◆ PROBLEM REQUIREMENTS
Reproduce the records verbatim, from the line containing "Click the May 28-29, 2016 calendar icon" through the end of the records, and omit the pictures.

◆ ENTRIES SUPPLIED
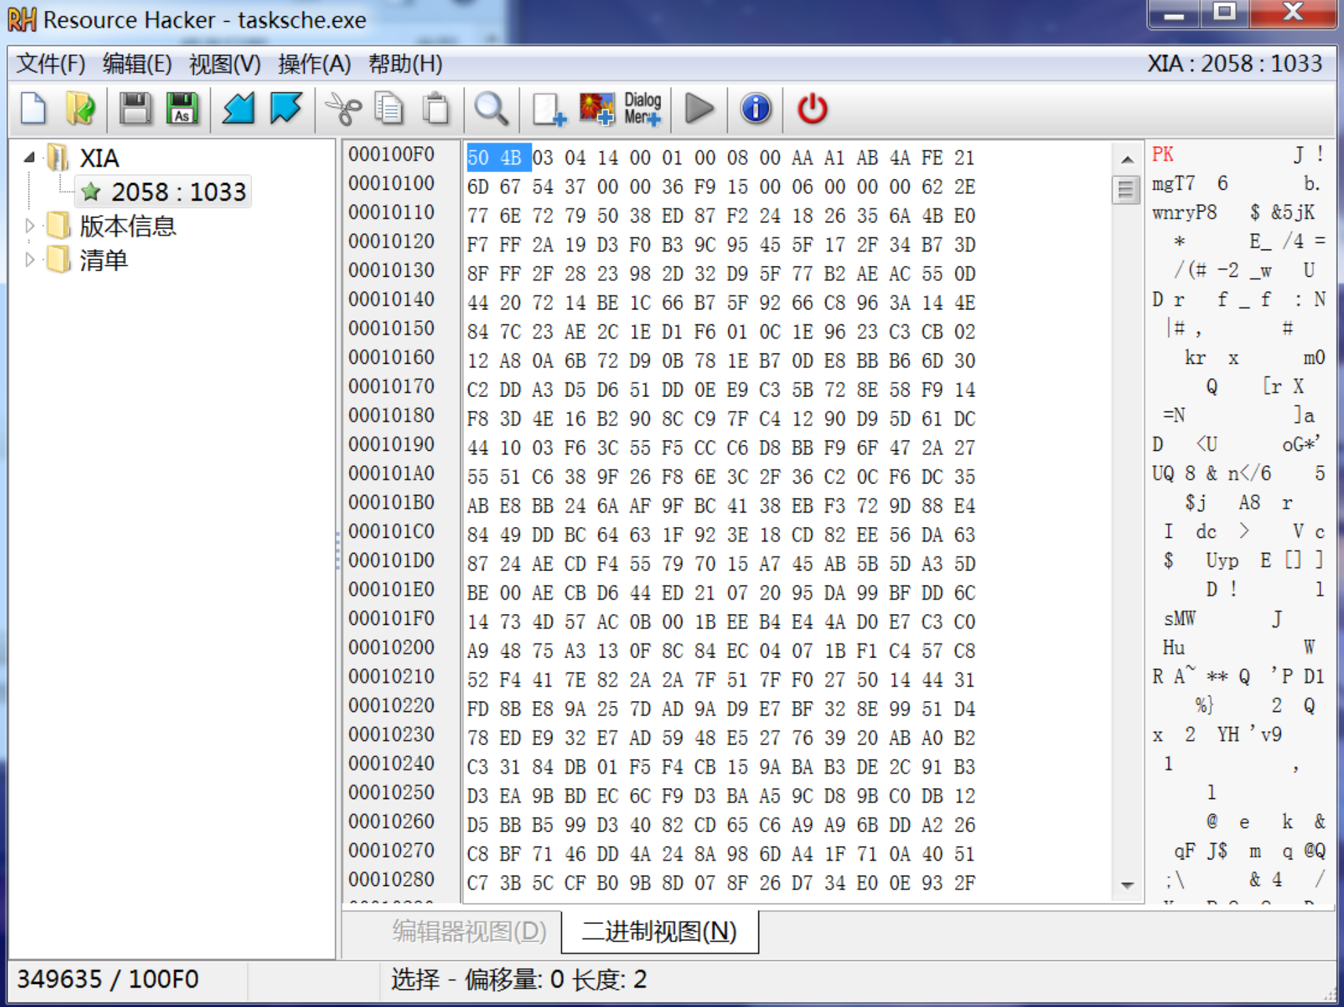Click the hex view scroll down arrow
Viewport: 1344px width, 1007px height.
click(1127, 885)
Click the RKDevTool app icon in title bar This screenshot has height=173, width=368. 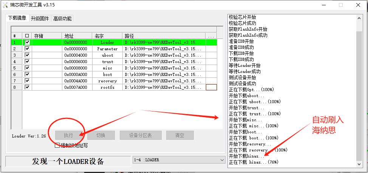[5, 5]
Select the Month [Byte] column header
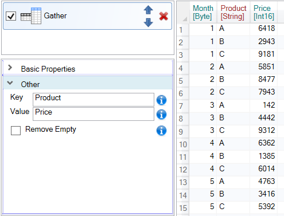This screenshot has height=216, width=284. coord(203,12)
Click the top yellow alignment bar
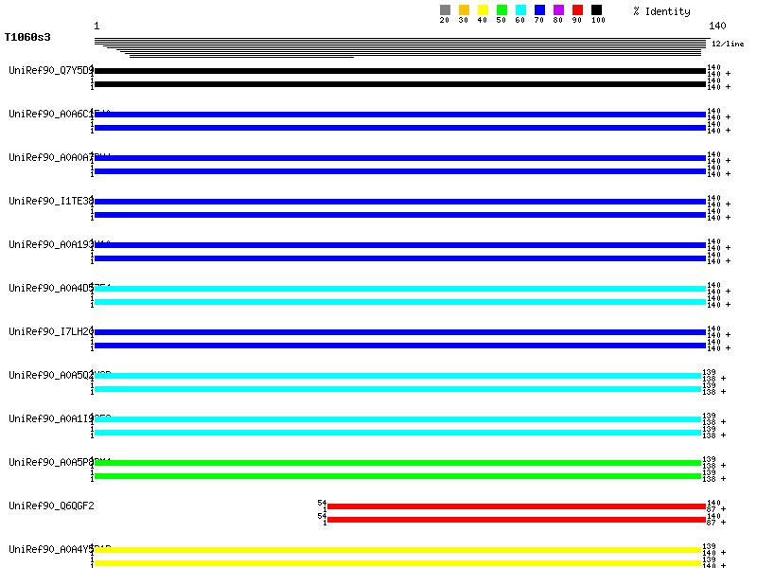Viewport: 757px width, 568px height. click(x=397, y=550)
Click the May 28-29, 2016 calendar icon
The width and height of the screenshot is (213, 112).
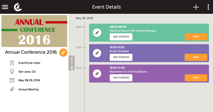pyautogui.click(x=12, y=80)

◆ THE RESULT
Click the May 28-29, 2016 calendar icon
The width and height of the screenshot is (213, 112).
pyautogui.click(x=12, y=80)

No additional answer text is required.